Esophageal Squamous Cell Carcinoma: State-of-the-Art Management
Speaker
![]() | Simon LAW Chair and Chief Department of Esophageal and Upper Gastrointestinal Surgery The University of Hong Kong, Hong Kong SAR, China |
Talk Abstract
While adenocarcinoma has become the main cell type in Western countries, esophageal squamous cell cancer (ESCC) has remained the most common in Asia, as well as in the world. Patients suffering from adenocarcinomas tend to have chronic gastroesophageal disease (GERD) and tend to be more obese and have cardiovascular co-morbidities, while patients with ESCC are smokers and also suffer from alcohol-related diseases. The more proximally located ESCC and the necessity to perform total mediastinal lymphadenectomy dictates a three-phase approach. In contrast, the more commonly performed procedure in the West is an Ivor-Lewis operation. Lymphadenectomy along the bilateral recurrent laryngeal nerves (RLN) is a focus of surgery for ESCC, while this is only very selectively performed for adenocarcinoma in the West. Surgical techniques have evolved to perform thorough and safe RLN dissection. Intraoperative RLN nerve monitoring has improved the outcome of lymphadenectomy. Whether robotic-assisted esophagectomy (RAMIE) is superior to the conventional thoracoscopic-assisted (VATS) method remains controversial.

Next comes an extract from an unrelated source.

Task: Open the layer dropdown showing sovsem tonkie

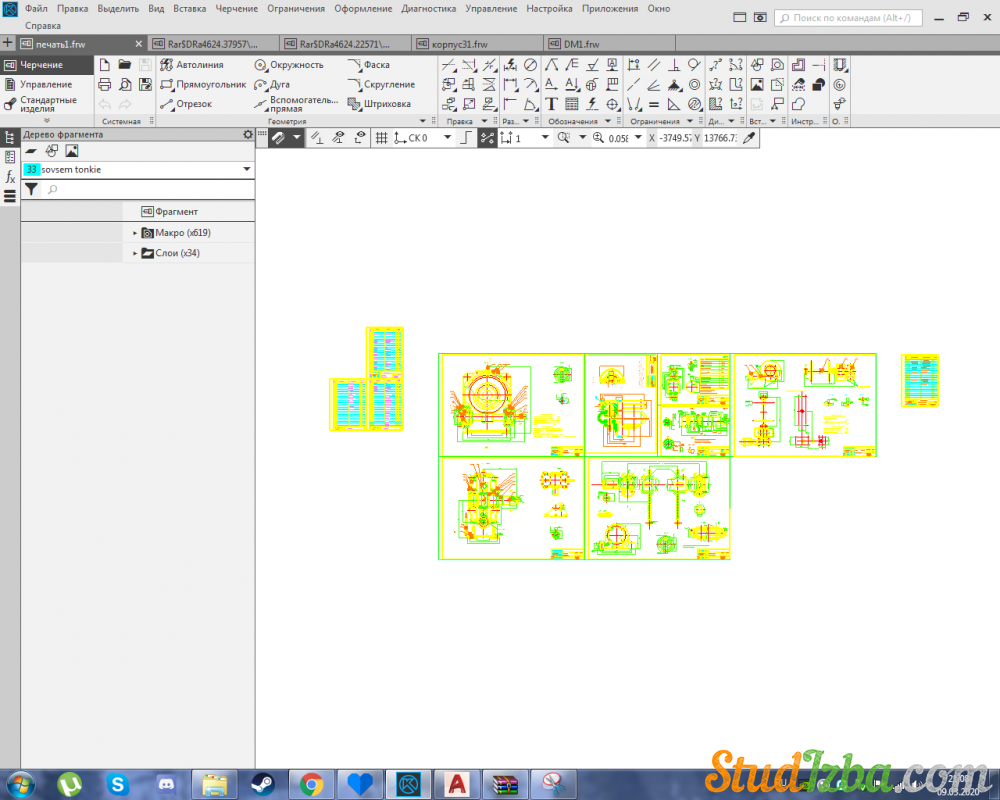Action: pyautogui.click(x=246, y=170)
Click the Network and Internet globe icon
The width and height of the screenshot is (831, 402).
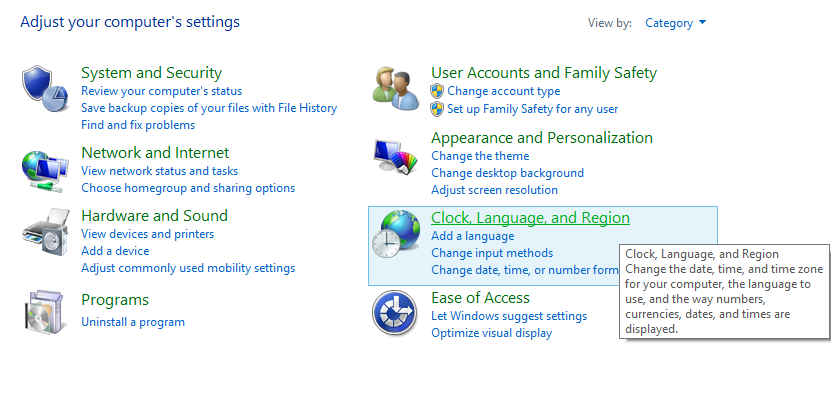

Multimodal treatment is likely to diverge more with the cell histologies. Neoadjuvant chemoradiation showed great promise for ESCC, especially with the CROSS and NEOCRTEC 5010 trials. Adenocarcinomas in Asia are often treated more like EGJ / proximal gastric cancers and as such chemotherapy is the backbone of treatment. The advent of immunotherapy has made a huge impact on the choice of multimodal treatment. Biological markers are gaining impetus, such as Her-2, PDL-1 and more recently Claudin in gastric adenocarcinomas. For ESCC, this is lacking.
Much work is required to improve the poor prognosis of ESCC. More large-scale studies are needed to answer many important clinical questions.